Service uptime and disaster recovery

One advantage of IaC is that it makes it possible to effortlessly and reliably spin up any element of an infrastructure at any time, or even the entire infrastructure, in a matter of minutes. The new infrastructure will be consistent with the previous one, which is to say that its software and configuration are the same (every security patch is applied, OS is configured the same way, allocated resources are identical).

Imagine a scenario where extreme weather or a natural disaster destroys the data centers where Etleap is hosted. For obvious reasons, it’s vital that we have a plan to recover from such an ordeal. Using IaC, we’re able to easily and reliably reproduce the entire infrastructure needed by Etleap and get it running in a new data center in short order. And so, even in this extreme case we’re able to recover from a service disruption incredibly quickly.

“With IaC tools available, almost every aspect of an infrastructure’s configuration can be defined in a configuration file or scripted.”

Another common issue is configuration drift, which is a major concern for services that must ensure high availability and disaster recovery strategies. If left unchecked, configuration drift increases the risk of prolonged outages or loss of data. By making sure every change introduced to the infrastructure configuration is done through the definition files or scripts, we can totally eliminate configuration drift. This way, we reduce the risk of having misconfiguration issues when we need to re-provision our infrastructure.

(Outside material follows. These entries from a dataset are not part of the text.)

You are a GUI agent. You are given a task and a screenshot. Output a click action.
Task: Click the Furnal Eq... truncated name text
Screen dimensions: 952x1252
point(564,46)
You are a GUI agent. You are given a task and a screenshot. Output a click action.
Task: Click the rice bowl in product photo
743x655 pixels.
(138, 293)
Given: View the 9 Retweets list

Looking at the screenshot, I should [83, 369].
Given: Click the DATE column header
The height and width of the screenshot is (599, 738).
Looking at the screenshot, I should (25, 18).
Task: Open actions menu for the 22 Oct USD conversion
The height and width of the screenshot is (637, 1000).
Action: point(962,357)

Finally, to keep Etleap up and running at all times, we should be able to add more resources or replace an unhealthy component at any time. Let’s imagine that a server instance stops serving requests because it’s running out of memory. In this case we should be able to provision a new server, with more memory, and redirect the traffic to it. Etleap has dealt with a similar challenge where we encountered memory shortages when running an Amazon Elastic MapReduce cluster. After EMR had become unhealthy, we traced the root cause to memory degradation. But because the EMR cluster provisioning and configuration was scripted, it was straightforward to update the configuration and start a new cluster and point Etleap to it after it launched, with zero downtime for our users.

Improved monitoring, highly secure

With IaC tools available, almost every aspect of an infrastructure’s configuration can be defined in a configuration file or scripted. Not only physical hardware, networks, and storage, but also identity access management (IAM), monitoring, alarm systems, and much more.

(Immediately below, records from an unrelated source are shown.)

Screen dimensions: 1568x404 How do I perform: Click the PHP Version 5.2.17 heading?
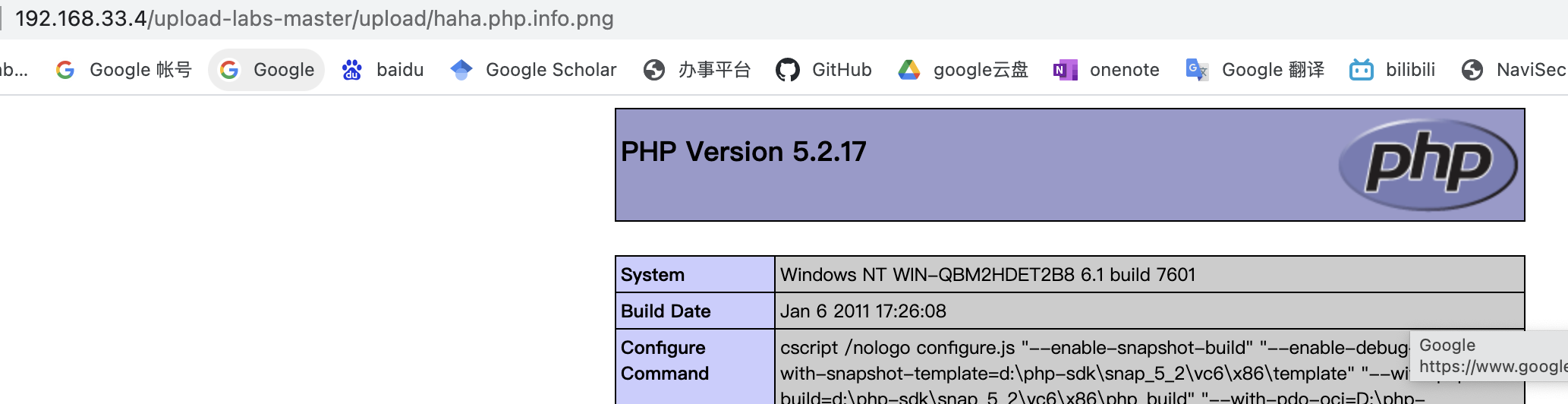[743, 152]
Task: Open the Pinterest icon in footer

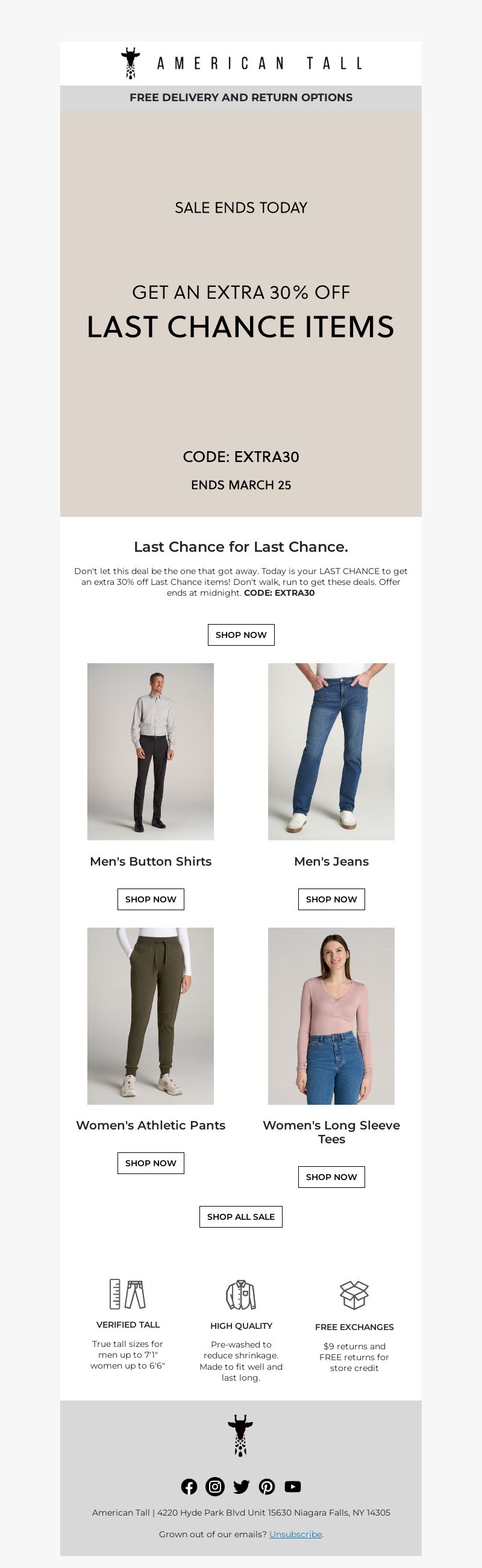Action: [x=266, y=1487]
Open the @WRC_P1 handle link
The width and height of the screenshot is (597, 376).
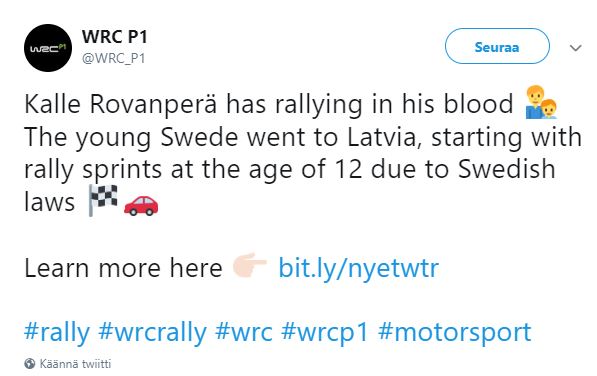click(x=113, y=59)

Going back to our example of a server running out of memory: when things go sideways it’s essential to have a monitoring system that alerts us of these issues to avoid service outages. If we know a certain node is going into a bad state, we can take the needed action to improve its behavior or, in the worst case, replace the node outright. This way, we’re usually able to resolve the issue, before our customers notice any issues or downtime. It also makes a lot of sense having the definition of these alarms tied to the infrastructure they’re monitoring — any time infrastructure changes, its monitoring is updated as well.

IAM is hugely important when it comes to security. Meticulously defining the right access levels and ingress rules to different parts of the infrastructure is crucial for data and system protection. By restricting access to production servers we can prevent unauthorized persons from gaining access to sensitive data. Finally, audits and reviews of the configuration and any changes allow us to maintain the right access at all times. 

Etleap productization

At Etleap, IaC practices enable a repeatable deployment process. Each time we provision our infrastructure the result is a known quantity, and that’s something we take advantage of in multiple ways.

Etleap is SaaS, meaning our product runs in the cloud and our users don’t need to install or maintain anything to start using it. However, some of our customers, especially those with strict security requirements, require that Etleap runs in an isolated AWS VPC. Embracing IaC helps us efficiently deploy Etleap to a completely new environment. The installation process is well-defined and tested, and is a daily occurrence for us. This allows us to ensure that Etleap running in one environment will behave identically to another instance running in a different environment, which saves time when identifying issues and reduces the need for customers to contact the support team. Thinking of infrastructure as a product itself gives Etleap a competitive advantage, as it allows us to serve customers with complex security requirements.

“IaC not only helps manage production environments but the entire software development lifecycle.”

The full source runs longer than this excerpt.